I read this paragraph last night and have been thinking about it ever since.
[They]have built an alternative world of internal legitimacy that mimics all the features of the mainstream research world — the journals, the conferences, the publications, the letters after the names — and some leaders have gained access to policy-making positions. Mixing an environmentally inflected critique of [obstetrics] and Big Pharma with a libertarian individualist account of health has been a resonant formulation for some years now, with support flowing in from both the Left and the Right.
This is a description of vaccine rejectionists, but it applies equally well to natural childbirth and homebirth advocates.
The paragraph appears in the paper The Legitimacy of Vaccine Critics: What Is Left after the Autism Hypothesis? by Anna Kirkland, published in Journal of Health Politics, Policy and Law in October 2011.
In both cases, vaccine rejection and NCB and homebirth advocacy, the paragraph provides a succinct explanation for how and why a movement based on pseudoscience has gained a hold on its followers and why those followers appear impervious to the massive amount of scientific evidence arrayed against their claims. What really resonated for me was the description of the alternate world, for it often seems that NCB and homebirth advocates do inhabit an alternate world that has nothing to do with obstetrics, science or statistics.
As I have written countless times, most of what homebirth advocates think they “know” is factually false, yet they don’t realize it. That’s because their alternate world mimics all the features of the mainstream scientific world.
Consider:
- Journals: The premier journal of the NCB and homebirth communities is Birth, published on behalf of Lamaze International. Although it is technically a peer review journal, it is made up in large part of papers written by editorial board, which includes such luminaries of the NCB and homebirth movements as Eugene Declercq, Marc J.N.C. Keirse, Michael Klein, and Marian F. MacDorman. Birth is where you send your paper if you can’t get it published in a real medical journal, and it carries little influence in the world of obstetrics, as its impact factor of 1.82 attests. For comparison, the impact factor of Obstetrics and Gynecology is 4.39.
There is also a plethora of non-peer review journals including The Journal of Perinatal Education, another Lamaze production, and Midwifery Today, one of the many facets of the Ina May Gaskin empire.

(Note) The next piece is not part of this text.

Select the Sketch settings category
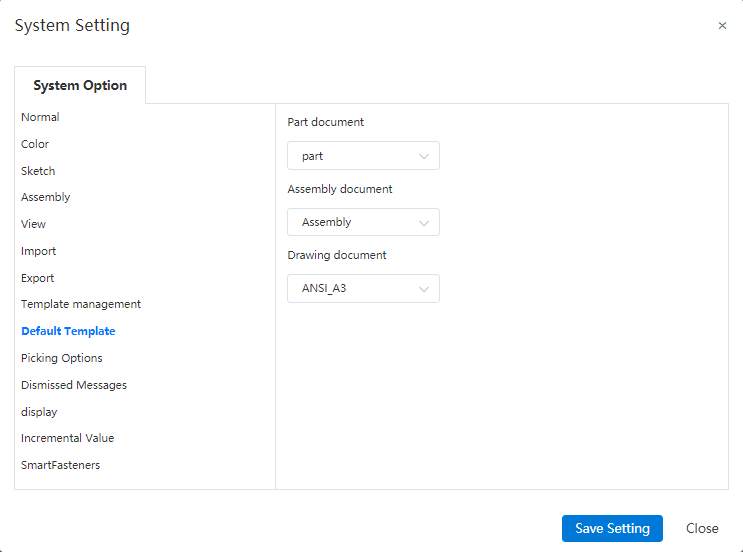This screenshot has height=552, width=743. pos(38,171)
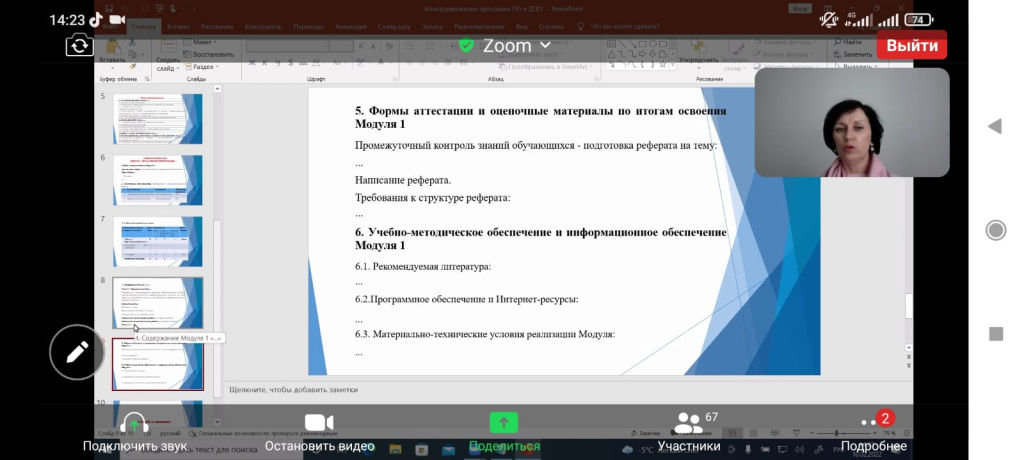Image resolution: width=1024 pixels, height=460 pixels.
Task: Tap the green share screen icon
Action: tap(503, 423)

- Conferences: NCB and homebirth advocates love conferences, ranging from meetings of professional organizations like the Midwives Alliance of North America, through single purpose conferences like The Homebirth Consensus Summit, to festivals of ignorance like the Trust Birth Conference. Unlike traditional scientific conferences where all viewpoints are heard on vigorous disagreements aired, NCB and homebirth conferences are heavily censored to remove dissenting views with the express purpose of creating an echo chamber for non-scientific claims.
- Letters after names: NCB and homebirth advocates try to confer legitimacy on themselves by adding letters after their names. The CPM (certified professional midwife) “credential” is the premier example of a made up designation meant to impress the faithful and to fool outsiders, but there are countless other combinations including LCCE – Lamaze Certified Childbirth Educator, CD(DONA)- certified doula (Doulas of North America), and my personal favorite, CHBE – Certified Happiest Baby Educators.

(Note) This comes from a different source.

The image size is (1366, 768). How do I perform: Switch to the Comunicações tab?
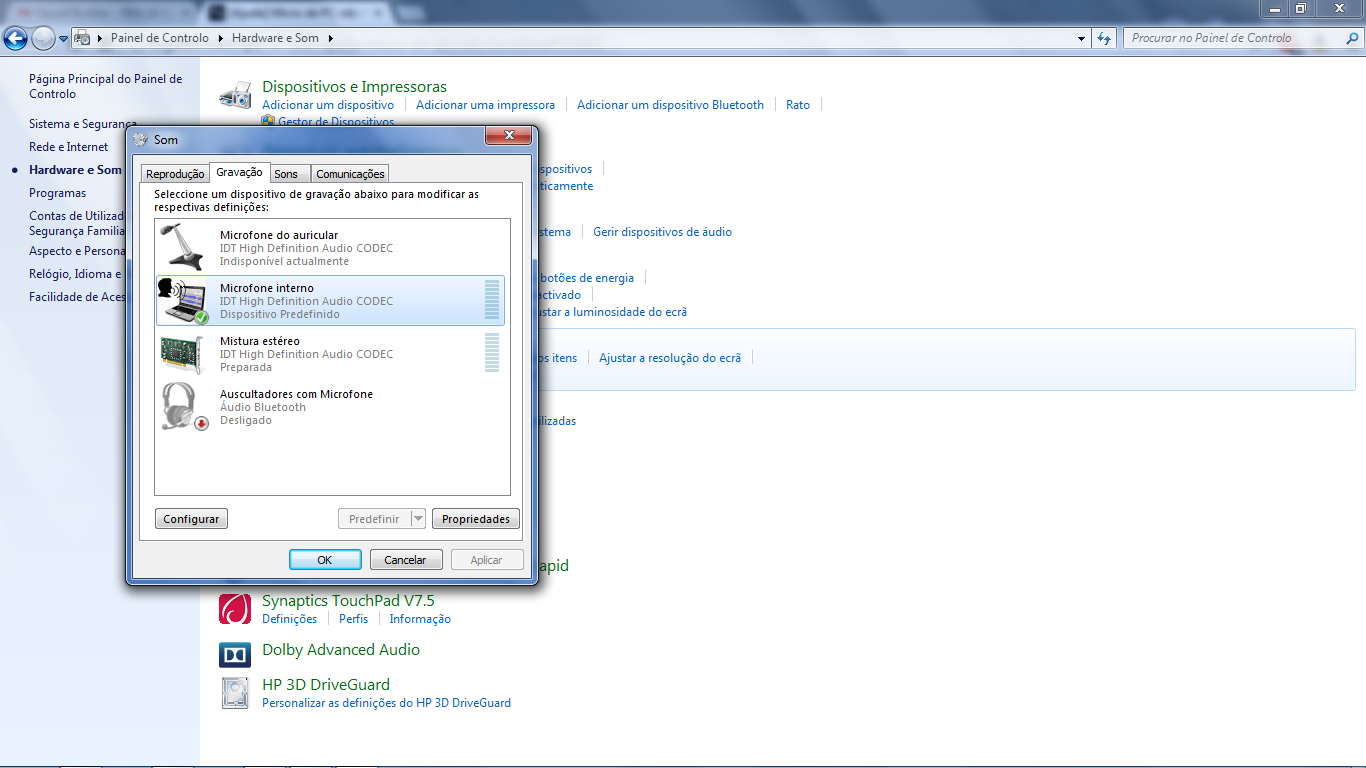(x=350, y=174)
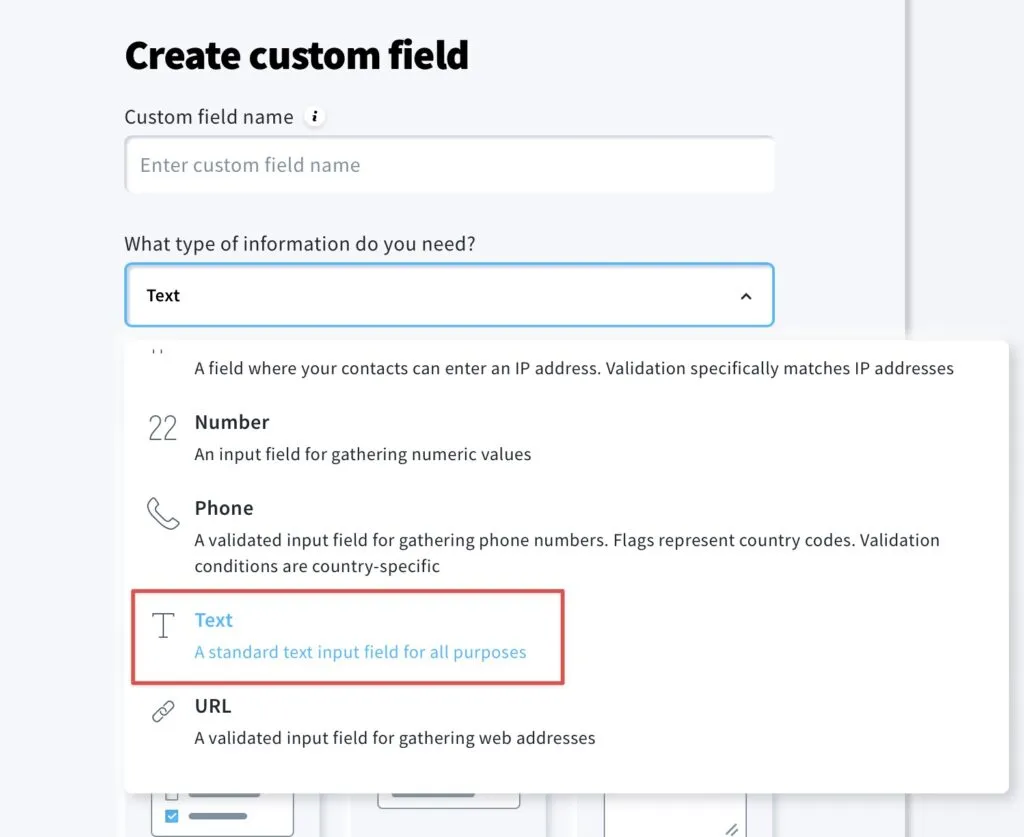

- Libertarian individualist account of health: Homebirth advocates like to invoke all sorts of made up rights, like the “birth as a human right,” and the “right” to be attended by the provider of one’s choice. Homebirth advocates decry government interference in birth choices, yet, ironically, spend a great deal of time lobbying for government involvement in paying for favored birth choices and providers.
As Kirkland explains about vaccine rejectionists:
[They] share an internally bounded world in which both individuals and ideas enjoy legitimacy, but undercut the groups’ external legitimacy … (emphasis in original)
NCB and homebirth advocates are shocked that their assertions about childbirth are greeted with disbelief and even contempt by mainstream medical practitioners. Their predilection for conspiracy theories leads them to envision a massive conspiracy among doctors and hospitals, and it simply never occurs to them that they exist in an echo chamber which mirrors their own nonsensical claims back to them.
Kirkland asks a question about vaccine rejectionists that can also be asked about NCB and homebirth advocates:
Under what conditions could we imagine leaders reporting back at a later conference that the right study had finally been done and proved them wrong?
When will we see Ina May Gaskin acknowledge that homebirth increases the risk of perinatal death?
When will we hear the leaders of Lamaze International acknowledge that the Fear-Tension-Pain cycle was made up Grantly Dick-Read and has little to no basis in science?
When will Marsden Wagner publicly acknowledge that there does not exist, nor did there ever exist, scientific data to support his assertion of an optimal C-section rate of 10-15%?
The answer to all three, of course, is never.
NCB and homebirth advocates occupy an alternate world of internal legitimacy, which means never having to face dissent, never having to respond to real scientific evidence, and never having to acknowledge that most of what they promote is factually false.